From the NY Times:

Home Prices Fell Faster in October

The decline in home prices accelerated and spread to more regions of the country in October, according to data released Wednesday.

Prices fell 6.1 percent from October 2006 in 20 large metropolitan areas, according to Standard & Poor’s/Case-Shiller indexes, compared with a 4.9 percent decline in September. On a monthly basis, prices fell 1.4 percent in October, the fastest they have declined in at least the last seven years.

During the boom, rising home prices increased consumer spending because people felt more wealthy and were able to borrow against their new home equity. Now that process is reversing itself, said Patrick Newport, an economist at Global Insight, a research firm outside Boston. “And the foreclosure rates are going to go up a little more. If prices are falling, you are more likely to default” because the house may be worth less than the mortgage on it.

“It has been surprisingly resilient,” Robert J. Shiller, the Yale economist and a creator of the home price indexes, said about the economy. He added that it was difficult to determine what impact the weakness in housing would have on the economy going forward.

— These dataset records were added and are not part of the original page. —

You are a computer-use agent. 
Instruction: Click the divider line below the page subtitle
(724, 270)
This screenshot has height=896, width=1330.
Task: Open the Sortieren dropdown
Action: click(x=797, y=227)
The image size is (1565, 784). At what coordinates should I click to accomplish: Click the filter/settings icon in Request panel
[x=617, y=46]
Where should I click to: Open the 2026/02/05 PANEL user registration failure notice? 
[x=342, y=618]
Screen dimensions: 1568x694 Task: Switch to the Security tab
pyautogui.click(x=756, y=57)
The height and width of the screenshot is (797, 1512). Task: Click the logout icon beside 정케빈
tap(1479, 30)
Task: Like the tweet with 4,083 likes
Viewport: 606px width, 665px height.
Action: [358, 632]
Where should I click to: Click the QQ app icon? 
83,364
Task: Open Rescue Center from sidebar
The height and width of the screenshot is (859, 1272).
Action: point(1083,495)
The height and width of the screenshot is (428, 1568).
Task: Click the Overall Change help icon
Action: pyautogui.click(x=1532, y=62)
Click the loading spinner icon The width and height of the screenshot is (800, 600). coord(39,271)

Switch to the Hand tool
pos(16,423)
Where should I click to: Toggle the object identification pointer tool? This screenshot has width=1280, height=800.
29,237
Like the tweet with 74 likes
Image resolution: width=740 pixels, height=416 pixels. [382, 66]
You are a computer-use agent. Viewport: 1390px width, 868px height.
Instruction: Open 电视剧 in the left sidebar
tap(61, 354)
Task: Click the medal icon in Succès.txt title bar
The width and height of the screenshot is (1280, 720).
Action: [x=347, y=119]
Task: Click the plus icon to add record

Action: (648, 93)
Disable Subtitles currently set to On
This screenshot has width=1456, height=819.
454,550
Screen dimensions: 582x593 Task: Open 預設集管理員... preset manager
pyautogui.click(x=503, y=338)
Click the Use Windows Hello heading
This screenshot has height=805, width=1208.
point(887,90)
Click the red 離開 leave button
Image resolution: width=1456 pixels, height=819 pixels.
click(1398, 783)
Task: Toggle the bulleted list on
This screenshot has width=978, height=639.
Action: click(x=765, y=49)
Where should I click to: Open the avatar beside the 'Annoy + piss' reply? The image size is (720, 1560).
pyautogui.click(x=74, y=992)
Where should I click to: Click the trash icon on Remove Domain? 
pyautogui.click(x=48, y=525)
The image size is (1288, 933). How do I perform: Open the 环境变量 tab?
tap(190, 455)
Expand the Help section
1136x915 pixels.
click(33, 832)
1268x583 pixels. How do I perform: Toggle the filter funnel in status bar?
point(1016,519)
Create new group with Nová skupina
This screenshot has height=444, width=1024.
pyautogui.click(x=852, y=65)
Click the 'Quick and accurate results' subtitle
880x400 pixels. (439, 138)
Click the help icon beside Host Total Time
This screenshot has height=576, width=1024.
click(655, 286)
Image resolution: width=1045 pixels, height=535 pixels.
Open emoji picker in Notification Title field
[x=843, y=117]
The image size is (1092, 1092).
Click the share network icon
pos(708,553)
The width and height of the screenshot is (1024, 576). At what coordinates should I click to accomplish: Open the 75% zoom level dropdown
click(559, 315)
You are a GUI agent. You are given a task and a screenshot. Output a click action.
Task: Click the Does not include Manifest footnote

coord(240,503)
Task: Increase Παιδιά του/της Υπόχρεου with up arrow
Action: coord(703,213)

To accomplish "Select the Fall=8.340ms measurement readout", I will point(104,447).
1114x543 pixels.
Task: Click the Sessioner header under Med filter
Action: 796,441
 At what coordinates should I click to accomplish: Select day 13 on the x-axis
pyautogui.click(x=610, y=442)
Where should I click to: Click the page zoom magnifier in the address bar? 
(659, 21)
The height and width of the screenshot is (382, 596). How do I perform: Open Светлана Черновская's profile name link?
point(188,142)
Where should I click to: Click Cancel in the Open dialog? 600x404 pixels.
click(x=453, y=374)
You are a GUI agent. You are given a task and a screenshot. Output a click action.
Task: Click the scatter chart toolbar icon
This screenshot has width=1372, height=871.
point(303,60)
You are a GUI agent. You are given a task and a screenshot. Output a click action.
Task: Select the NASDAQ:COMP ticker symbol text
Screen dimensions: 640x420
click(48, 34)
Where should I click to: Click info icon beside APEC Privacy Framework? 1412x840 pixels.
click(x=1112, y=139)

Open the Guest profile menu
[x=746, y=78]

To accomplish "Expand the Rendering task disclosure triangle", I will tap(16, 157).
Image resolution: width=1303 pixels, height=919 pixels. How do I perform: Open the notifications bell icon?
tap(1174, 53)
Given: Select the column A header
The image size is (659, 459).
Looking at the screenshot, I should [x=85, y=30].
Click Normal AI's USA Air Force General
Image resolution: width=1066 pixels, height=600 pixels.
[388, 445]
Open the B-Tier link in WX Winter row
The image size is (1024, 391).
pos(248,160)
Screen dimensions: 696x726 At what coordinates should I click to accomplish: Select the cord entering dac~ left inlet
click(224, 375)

“We are in uncharted territory,” he said. “This was the biggest housing boom we have ever seen.”

Edward E. Leamer, an economist at the University of California, Los Angeles, said the declines in Seattle and elsewhere should not be surprising because they were also caught up in the housing boom that was fueled by low interest rates and lax lending standards.

“Finance is not local,” he said as a counterpoint to the maxim that real estate is local. “The availability of mortgages at extremely easy terms affected every home in the United States.”